* Start *

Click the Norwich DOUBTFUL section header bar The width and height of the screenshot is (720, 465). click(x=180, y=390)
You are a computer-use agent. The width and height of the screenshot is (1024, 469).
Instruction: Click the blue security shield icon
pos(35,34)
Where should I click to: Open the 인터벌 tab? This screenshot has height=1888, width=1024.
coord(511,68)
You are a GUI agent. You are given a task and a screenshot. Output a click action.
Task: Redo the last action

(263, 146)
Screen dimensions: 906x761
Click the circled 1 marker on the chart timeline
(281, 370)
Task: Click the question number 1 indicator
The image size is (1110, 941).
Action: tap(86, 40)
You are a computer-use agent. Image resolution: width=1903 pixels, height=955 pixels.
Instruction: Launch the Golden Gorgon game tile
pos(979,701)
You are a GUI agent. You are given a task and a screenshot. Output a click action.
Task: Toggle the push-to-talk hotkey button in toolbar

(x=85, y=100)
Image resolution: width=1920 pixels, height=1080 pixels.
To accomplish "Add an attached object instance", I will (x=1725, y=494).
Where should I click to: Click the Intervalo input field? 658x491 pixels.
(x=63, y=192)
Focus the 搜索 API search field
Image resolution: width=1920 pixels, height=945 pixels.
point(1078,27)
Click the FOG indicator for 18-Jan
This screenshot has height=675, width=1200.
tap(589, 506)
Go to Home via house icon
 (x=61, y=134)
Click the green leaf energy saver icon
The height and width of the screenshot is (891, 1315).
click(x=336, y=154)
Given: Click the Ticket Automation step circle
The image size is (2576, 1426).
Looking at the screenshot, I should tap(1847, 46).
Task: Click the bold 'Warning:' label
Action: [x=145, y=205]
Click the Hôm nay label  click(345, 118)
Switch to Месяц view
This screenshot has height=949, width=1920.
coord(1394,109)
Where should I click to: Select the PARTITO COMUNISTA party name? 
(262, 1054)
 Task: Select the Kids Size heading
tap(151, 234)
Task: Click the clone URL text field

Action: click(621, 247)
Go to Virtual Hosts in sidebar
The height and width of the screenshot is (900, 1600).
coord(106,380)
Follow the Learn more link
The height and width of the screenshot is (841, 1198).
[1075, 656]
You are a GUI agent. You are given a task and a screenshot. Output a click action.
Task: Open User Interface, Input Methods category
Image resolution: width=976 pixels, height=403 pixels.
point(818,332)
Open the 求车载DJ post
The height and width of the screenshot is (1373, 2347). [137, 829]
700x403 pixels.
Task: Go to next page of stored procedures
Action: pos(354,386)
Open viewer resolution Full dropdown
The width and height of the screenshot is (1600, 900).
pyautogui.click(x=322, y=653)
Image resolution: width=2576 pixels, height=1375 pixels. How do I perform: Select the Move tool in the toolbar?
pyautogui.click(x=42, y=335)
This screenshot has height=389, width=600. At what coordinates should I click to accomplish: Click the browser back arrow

* End *

» YOUR OBJECTIVE
Update the items above so that "GUI agent" reads "screen agent" wherever it occurs, leaving everything else unchanged.

» COMPLETED TASK
Click the Norwich DOUBTFUL section header bar The width and height of the screenshot is (720, 465). click(x=180, y=390)
You are a computer-use agent. The width and height of the screenshot is (1024, 469).
Instruction: Click the blue security shield icon
pos(35,34)
Where should I click to: Open the 인터벌 tab? This screenshot has height=1888, width=1024.
coord(511,68)
You are a screen agent. You are given a task and a screenshot. Output a click action.
Task: Redo the last action

(263, 146)
Screen dimensions: 906x761
Click the circled 1 marker on the chart timeline
(281, 370)
Task: Click the question number 1 indicator
The image size is (1110, 941).
Action: tap(86, 40)
You are a computer-use agent. Image resolution: width=1903 pixels, height=955 pixels.
Instruction: Launch the Golden Gorgon game tile
pos(979,701)
You are a screen agent. You are given a task and a screenshot. Output a click action.
Task: Toggle the push-to-talk hotkey button in toolbar

(x=85, y=100)
Image resolution: width=1920 pixels, height=1080 pixels.
To accomplish "Add an attached object instance", I will (x=1725, y=494).
Where should I click to: Click the Intervalo input field? 658x491 pixels.
(x=63, y=192)
Focus the 搜索 API search field
Image resolution: width=1920 pixels, height=945 pixels.
point(1078,27)
Click the FOG indicator for 18-Jan
This screenshot has height=675, width=1200.
tap(589, 506)
Go to Home via house icon
 (x=61, y=134)
Click the green leaf energy saver icon
The height and width of the screenshot is (891, 1315).
click(x=336, y=154)
Given: Click the Ticket Automation step circle
The image size is (2576, 1426).
Looking at the screenshot, I should tap(1847, 46).
Task: Click the bold 'Warning:' label
Action: [x=145, y=205]
Click the Hôm nay label  click(345, 118)
Switch to Месяц view
This screenshot has height=949, width=1920.
coord(1394,109)
Where should I click to: Select the PARTITO COMUNISTA party name? 
(262, 1054)
 Task: Select the Kids Size heading
tap(151, 234)
Task: Click the clone URL text field

Action: click(621, 247)
Go to Virtual Hosts in sidebar
The height and width of the screenshot is (900, 1600).
coord(106,380)
Follow the Learn more link
The height and width of the screenshot is (841, 1198).
[1075, 656]
You are a screen agent. You are given a task and a screenshot. Output a click action.
Task: Open User Interface, Input Methods category
Image resolution: width=976 pixels, height=403 pixels.
point(818,332)
Open the 求车载DJ post
The height and width of the screenshot is (1373, 2347). [137, 829]
700x403 pixels.
Task: Go to next page of stored procedures
Action: pos(354,386)
Open viewer resolution Full dropdown
The width and height of the screenshot is (1600, 900).
pyautogui.click(x=322, y=653)
Image resolution: width=2576 pixels, height=1375 pixels. How do I perform: Select the Move tool in the toolbar?
pyautogui.click(x=42, y=335)
This screenshot has height=389, width=600. At what coordinates should I click to accomplish: Click the browser back arrow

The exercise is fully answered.